Ordonnance; refus de présenter une réponse aux allégations.

Sommaire :

Les plaignants ont allégué un abus de pouvoir de la part de l'intimé dans le choix d'un processus de nomination interne non annoncé ainsi que dans l'application du mérite. Le 16 avril 2009, les plaignants ont déposé leurs allégations auprès du Tribunal et la réponse de l'intimé devait être déposée le 1er mai 2009. Le 4 mai 2009, l'intimé a indiqué au Tribunal qu'il ne présenterait pas une réponse aux allégations des plaignants étant donné les contraintes actuelles en ressources humaines. Une des raisons qui motivaient son approche était l'absence de la coordonnatrice des plaintes, en congé prolongé jusqu'à la mi-juin. L'intimé a aussi précisé qu'il ne demandait pas de prorogation de délai pour présenter sa réponse ultérieurement.

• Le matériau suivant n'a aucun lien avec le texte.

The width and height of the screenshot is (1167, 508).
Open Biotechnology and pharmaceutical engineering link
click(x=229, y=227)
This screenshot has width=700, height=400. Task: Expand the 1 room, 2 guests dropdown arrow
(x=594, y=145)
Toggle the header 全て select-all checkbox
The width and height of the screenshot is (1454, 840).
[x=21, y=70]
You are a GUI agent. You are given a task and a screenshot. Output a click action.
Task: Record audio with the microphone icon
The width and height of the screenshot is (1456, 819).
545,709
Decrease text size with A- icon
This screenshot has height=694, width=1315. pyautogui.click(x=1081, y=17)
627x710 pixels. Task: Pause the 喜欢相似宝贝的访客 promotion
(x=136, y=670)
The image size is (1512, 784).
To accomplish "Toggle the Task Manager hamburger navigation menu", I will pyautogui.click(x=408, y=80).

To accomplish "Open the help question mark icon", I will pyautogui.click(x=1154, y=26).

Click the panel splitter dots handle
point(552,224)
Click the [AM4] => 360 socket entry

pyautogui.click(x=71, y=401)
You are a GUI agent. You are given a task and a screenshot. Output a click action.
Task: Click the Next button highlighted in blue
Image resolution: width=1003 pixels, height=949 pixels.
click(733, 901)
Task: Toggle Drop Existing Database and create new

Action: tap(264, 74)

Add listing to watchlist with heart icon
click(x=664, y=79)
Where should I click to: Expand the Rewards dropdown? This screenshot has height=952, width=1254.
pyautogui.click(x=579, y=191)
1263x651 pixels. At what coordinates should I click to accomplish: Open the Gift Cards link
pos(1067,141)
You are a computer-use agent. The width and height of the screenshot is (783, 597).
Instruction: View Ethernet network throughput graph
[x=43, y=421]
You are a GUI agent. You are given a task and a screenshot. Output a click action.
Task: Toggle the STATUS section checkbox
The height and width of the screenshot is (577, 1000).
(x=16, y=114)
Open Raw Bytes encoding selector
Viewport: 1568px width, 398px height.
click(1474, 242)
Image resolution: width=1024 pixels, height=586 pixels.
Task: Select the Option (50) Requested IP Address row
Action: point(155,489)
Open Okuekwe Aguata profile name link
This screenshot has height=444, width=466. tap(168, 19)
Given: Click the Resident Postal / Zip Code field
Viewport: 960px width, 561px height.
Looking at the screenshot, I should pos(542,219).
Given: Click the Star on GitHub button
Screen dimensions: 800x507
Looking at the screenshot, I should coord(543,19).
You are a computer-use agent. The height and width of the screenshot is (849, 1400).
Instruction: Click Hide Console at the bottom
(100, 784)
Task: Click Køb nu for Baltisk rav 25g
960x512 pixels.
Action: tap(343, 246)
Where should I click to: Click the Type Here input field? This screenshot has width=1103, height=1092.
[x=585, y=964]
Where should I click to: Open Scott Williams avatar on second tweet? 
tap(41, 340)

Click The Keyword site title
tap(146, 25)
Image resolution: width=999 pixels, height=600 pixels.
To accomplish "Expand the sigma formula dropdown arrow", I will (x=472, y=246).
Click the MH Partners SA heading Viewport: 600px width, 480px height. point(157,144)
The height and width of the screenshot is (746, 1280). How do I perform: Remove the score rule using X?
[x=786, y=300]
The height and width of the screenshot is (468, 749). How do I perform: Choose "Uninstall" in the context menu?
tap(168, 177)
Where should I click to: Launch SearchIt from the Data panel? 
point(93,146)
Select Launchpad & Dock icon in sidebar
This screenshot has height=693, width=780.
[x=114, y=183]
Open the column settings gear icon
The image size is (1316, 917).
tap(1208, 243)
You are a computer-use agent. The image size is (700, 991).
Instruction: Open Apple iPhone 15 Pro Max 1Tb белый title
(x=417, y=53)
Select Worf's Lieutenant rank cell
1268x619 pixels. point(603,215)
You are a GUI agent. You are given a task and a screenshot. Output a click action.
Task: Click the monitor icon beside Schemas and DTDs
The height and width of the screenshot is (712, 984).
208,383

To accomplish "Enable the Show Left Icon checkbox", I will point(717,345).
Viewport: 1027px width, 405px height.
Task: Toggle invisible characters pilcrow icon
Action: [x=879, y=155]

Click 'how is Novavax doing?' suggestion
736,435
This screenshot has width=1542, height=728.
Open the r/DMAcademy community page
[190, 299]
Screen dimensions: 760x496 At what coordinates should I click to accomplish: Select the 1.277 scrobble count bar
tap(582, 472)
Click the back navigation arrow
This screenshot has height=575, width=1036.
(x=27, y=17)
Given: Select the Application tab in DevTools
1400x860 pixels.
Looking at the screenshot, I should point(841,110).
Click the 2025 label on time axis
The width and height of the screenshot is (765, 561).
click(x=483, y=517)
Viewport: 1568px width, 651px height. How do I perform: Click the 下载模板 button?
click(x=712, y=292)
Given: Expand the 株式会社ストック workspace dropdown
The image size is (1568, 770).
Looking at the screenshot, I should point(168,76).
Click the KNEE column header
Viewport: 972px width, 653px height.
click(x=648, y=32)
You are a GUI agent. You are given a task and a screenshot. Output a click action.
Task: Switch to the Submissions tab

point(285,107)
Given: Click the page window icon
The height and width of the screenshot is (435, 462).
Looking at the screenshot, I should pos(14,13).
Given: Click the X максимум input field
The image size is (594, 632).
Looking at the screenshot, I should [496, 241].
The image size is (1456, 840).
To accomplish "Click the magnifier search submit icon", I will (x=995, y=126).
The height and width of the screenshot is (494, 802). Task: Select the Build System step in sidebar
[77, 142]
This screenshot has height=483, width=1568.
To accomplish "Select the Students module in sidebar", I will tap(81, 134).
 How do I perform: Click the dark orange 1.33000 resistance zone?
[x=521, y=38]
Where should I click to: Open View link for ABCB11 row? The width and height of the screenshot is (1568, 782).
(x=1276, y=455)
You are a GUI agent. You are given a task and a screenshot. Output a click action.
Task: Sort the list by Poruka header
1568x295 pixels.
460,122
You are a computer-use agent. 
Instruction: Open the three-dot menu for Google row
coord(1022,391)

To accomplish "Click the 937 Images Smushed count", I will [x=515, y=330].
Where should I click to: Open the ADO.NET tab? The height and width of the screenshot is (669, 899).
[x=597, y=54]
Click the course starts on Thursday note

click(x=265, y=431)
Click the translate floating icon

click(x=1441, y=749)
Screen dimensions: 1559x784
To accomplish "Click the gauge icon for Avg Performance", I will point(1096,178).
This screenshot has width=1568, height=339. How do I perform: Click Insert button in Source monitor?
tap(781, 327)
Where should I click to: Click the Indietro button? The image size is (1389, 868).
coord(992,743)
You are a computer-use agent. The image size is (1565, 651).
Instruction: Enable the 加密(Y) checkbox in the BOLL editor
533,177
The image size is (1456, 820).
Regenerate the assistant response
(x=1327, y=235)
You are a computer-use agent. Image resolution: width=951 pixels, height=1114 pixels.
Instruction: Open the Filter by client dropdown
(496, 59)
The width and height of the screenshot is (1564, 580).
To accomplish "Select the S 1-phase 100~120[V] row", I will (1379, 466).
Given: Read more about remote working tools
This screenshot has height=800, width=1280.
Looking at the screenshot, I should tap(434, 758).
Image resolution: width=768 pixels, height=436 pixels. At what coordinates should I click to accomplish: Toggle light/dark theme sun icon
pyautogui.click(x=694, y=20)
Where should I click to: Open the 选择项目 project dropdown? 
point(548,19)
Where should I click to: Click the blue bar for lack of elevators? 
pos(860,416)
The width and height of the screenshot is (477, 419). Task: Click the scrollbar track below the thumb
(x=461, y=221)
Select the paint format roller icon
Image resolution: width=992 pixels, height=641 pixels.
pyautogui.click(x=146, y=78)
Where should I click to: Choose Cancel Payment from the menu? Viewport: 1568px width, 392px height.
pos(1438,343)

Le Tribunal devait se pencher sur la question de savoir si l'intimé était tenu de répondre aux allégations des plaignants.

Décision :

Le Règlement du Tribunal de la dotation de la fonction publique stipule que le plaignant doit présenter des allégations écrites détaillées et que l'intimé doit y répondre par écrit, de façon complète, dans les 15 jours suivant la réception des allégations. De plus, toute autre partie qui souhaite participer à l'audience fournit sa réponse après avoir reçu celle de l'intimé. La règle audi alteram partem (entendre l'autre partie) garantit l'équité procédurale pour les parties et s'applique aux procédures devant le Tribunal. Il n'appartenait donc pas à l'intimé de décider s'il fallait fournir ou non une réponse aux allégations. L'intimé devait fournir cette réponse. Le ministère des Affaires étrangères et du Commerce international n'a pas établi à la satisfaction du Tribunal qu'il ne disposait pas suffisamment de ressources pour assigner ce dossier à une autre personne.

Le Tribunal a ordonné à l'intimé de fournir sa réponse aux allégations au plus tard le 18 juin 2009.